╭─ READING PASSAGE

Second, I think that various clashes, disagreements, and conflicts will arise, as a result of a mix of employer policies and heightened anxiety levels. Best intentions notwithstanding, a lot of folks will be on edge, and understandably so.

Third, I suspect that a lot of conflicts, incivilities, and micro-aggressions will move online, as we continue to conduct a lot of our work remotely and digitally. A barrage of email and text exchanges will accompany these transitions back to our workspaces. Some will get contentious; a (hopefully) much smaller share will be abusive.

Fourth, we may see a (welcomed, in my opinion) upturn in labor union organizing on behalf of our lowest paid workers in retail and service industries, many of whom have been the core of our essential workforce outside of health care providers. 

Finally, we’ll see coronavirus-related claims over disability discrimination, workers’ compensation, family and medical leave, workplace safety and health laws, and other legal standards related to worker health. Things could get quite litigious if managed poorly.

What I didn’t anticipate was the now very real possibility that some (many?) organizations may never return to the fully occupied physical workspaces that were the norm before the pandemic suddenly defined the contours of our lives.

To the extent that bullying, mobbing, and harassment are very relational activities, de-densifying via continued physical distancing and staggered employee shifts may help to reduce the prevalence of these forms of mistreatment. However, some of the bad behavior, as I mentioned, will simply port over to an online setting. After all, less-than-wonderful co-workers can be jerks on Zoom and scheme and manipulate in the digital fog. This could give rise to more covert forms of bullying, sabotaging, and undermining of others.

It’s also possible that, as I suggested in May, most people will try to rise above the fray, grateful to be employed, while recognizing that we should all bring a sense of team play to the current work situation.

For now, it’s too early to know whether these work-at-home practices will become a new normal. But this bears watching, especially by those of us who are attentive to the various ways in which workplace mistreatment may manifest itself.

New article: “Should Public Policy Center on Society’s Well-Being?”

╰─

YOUR ASSIGNMENT :: Continue the piece on workplace mistreatment as people return to work during the pandemic, starting right after its last line. You won't need the items for anything.

╭─ LISTED ENTRIES

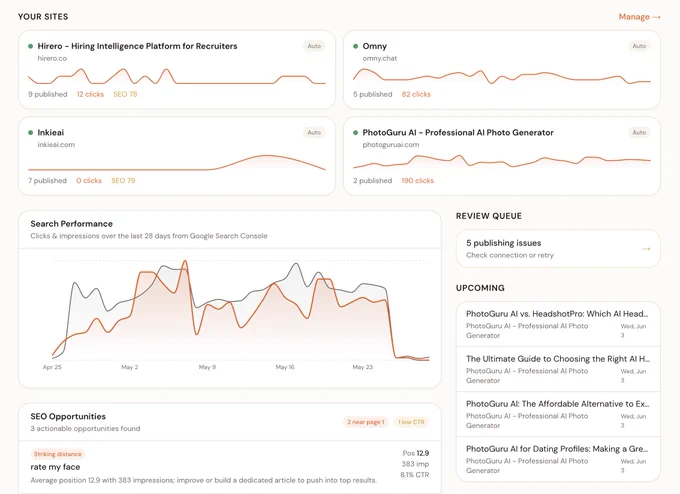Click Auto badge on PhotoGuru AI card
680x494 pixels.
click(x=639, y=132)
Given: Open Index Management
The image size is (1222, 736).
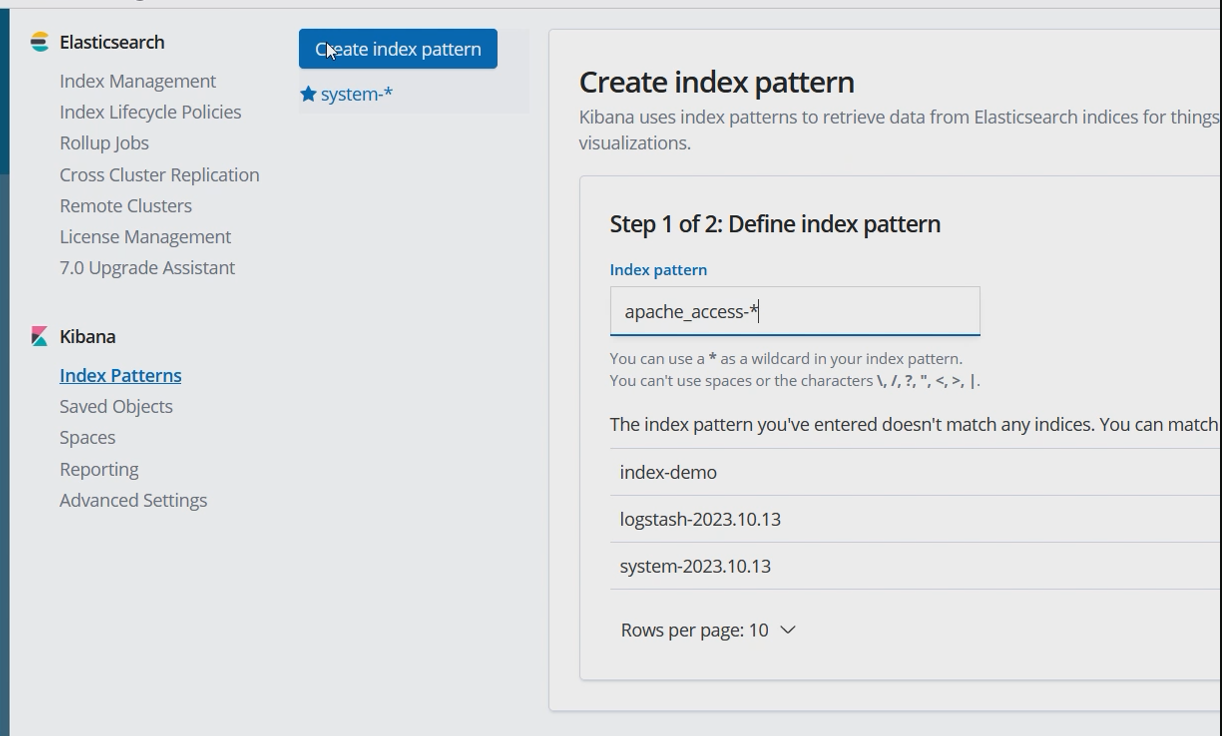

╰─

ANSWER TO THIS EXERCISE ::
Dear readers, I’m delighted to share with you a short piece I wrote, “Should Public Policy Center on Society’s Well-Being?” (link here), for the first issue of The American Commentator, an online magazine published by the Americans for Democratic Action Education Fund, a progressive political and policy education group on whose board I serve.

In the article, I assert that societal well-being should be a framing goal for the making of public policy. In offering the case, I reference my work in drafting and advocating for the anti-bullying Healthy Workplace Bill. Here are some snippets:

Should public policy adopt core values of well-being, human dignity, and compassion? Should it embrace outcomes that are therapeutic versus those that are anti-therapeutic? Should it reject measures that are based largely on economic productivity, with little to no regard as to how wealth and resources are distributed and deployed?

***

To help us develop frameworks for advancing traditional liberal values with a compassionate, humane, yet practical voice, I propose that the field of therapeutic jurisprudence can critically inform our understanding. Founded in 1987 by law professors David Wexler (then at the University of Arizona) and the late Bruce Winick (University of Miami), therapeutic jurisprudence (or “TJ”) is a school of legal theory and practice that examines how laws, public policies, and legal systems can produce therapeutic or anti-therapeutic results. While respecting traditional legal precepts such as precedent and due process, TJ inherently favors outcomes that advance human dignity and well-being.

***

Therapeutic jurisprudence principles have informed my work in drafting and advocating for workplace anti-bullying legislation, informally known as the Healthy Workplace Bill, which serves as the template for legal reform efforts across the nation to create a legal claim for severe, targeted psychological abuse at work. In addition, I have invoked TJ in calling for human dignity to be the framing principle for American employment law generally.